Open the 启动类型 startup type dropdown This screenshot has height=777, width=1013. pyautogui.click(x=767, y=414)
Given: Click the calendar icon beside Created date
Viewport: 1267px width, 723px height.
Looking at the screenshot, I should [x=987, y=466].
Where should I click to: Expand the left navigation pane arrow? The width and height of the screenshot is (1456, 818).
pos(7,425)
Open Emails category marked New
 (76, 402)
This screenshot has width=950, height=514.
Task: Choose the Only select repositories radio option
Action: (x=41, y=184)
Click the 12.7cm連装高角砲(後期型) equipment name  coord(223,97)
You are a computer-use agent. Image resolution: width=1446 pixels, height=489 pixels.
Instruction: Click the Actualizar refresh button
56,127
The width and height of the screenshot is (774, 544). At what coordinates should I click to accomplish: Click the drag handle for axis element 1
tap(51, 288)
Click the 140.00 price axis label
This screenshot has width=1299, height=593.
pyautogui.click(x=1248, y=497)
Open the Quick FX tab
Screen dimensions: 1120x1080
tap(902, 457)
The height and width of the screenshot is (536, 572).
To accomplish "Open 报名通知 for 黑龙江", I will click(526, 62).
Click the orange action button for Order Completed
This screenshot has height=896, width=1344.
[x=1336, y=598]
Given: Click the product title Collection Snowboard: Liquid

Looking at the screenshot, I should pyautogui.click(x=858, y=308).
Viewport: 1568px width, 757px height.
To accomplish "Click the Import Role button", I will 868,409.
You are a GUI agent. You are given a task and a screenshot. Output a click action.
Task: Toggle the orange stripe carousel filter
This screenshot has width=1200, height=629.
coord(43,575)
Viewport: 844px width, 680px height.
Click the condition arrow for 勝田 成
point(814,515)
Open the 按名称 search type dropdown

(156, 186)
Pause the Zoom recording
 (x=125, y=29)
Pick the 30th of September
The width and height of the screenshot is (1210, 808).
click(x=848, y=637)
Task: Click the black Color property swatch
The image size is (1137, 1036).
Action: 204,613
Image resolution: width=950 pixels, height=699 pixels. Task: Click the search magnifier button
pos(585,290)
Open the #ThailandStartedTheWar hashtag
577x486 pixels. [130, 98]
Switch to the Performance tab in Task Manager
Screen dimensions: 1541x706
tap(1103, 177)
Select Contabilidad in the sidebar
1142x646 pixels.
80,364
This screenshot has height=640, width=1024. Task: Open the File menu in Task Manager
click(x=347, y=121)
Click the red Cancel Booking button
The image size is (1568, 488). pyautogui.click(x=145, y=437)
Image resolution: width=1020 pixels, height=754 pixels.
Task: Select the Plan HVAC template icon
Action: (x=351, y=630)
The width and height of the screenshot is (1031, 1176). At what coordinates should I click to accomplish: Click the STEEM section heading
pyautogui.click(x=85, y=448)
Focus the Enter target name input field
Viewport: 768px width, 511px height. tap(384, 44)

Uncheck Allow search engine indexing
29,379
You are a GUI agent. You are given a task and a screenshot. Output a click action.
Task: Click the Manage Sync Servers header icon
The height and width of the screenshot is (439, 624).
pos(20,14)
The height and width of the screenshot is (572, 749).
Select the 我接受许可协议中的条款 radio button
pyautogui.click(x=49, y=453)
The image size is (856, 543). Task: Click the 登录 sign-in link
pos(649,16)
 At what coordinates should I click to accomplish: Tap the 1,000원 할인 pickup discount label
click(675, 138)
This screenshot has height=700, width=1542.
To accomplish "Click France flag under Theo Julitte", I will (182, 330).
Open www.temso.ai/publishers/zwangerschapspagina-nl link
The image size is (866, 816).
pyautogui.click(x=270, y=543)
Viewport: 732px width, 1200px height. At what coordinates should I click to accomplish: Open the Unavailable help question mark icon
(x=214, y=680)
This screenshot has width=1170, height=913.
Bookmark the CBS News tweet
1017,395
====
Work to be completed
Print exactly, and only, the lines of the material above that run from the one containing "Open www.temso.ai/publishers/zwangerschapspagina-nl link" through its last line.

Expected answer
Open www.temso.ai/publishers/zwangerschapspagina-nl link
The image size is (866, 816).
pyautogui.click(x=270, y=543)
Viewport: 732px width, 1200px height. At what coordinates should I click to accomplish: Open the Unavailable help question mark icon
(x=214, y=680)
This screenshot has width=1170, height=913.
Bookmark the CBS News tweet
1017,395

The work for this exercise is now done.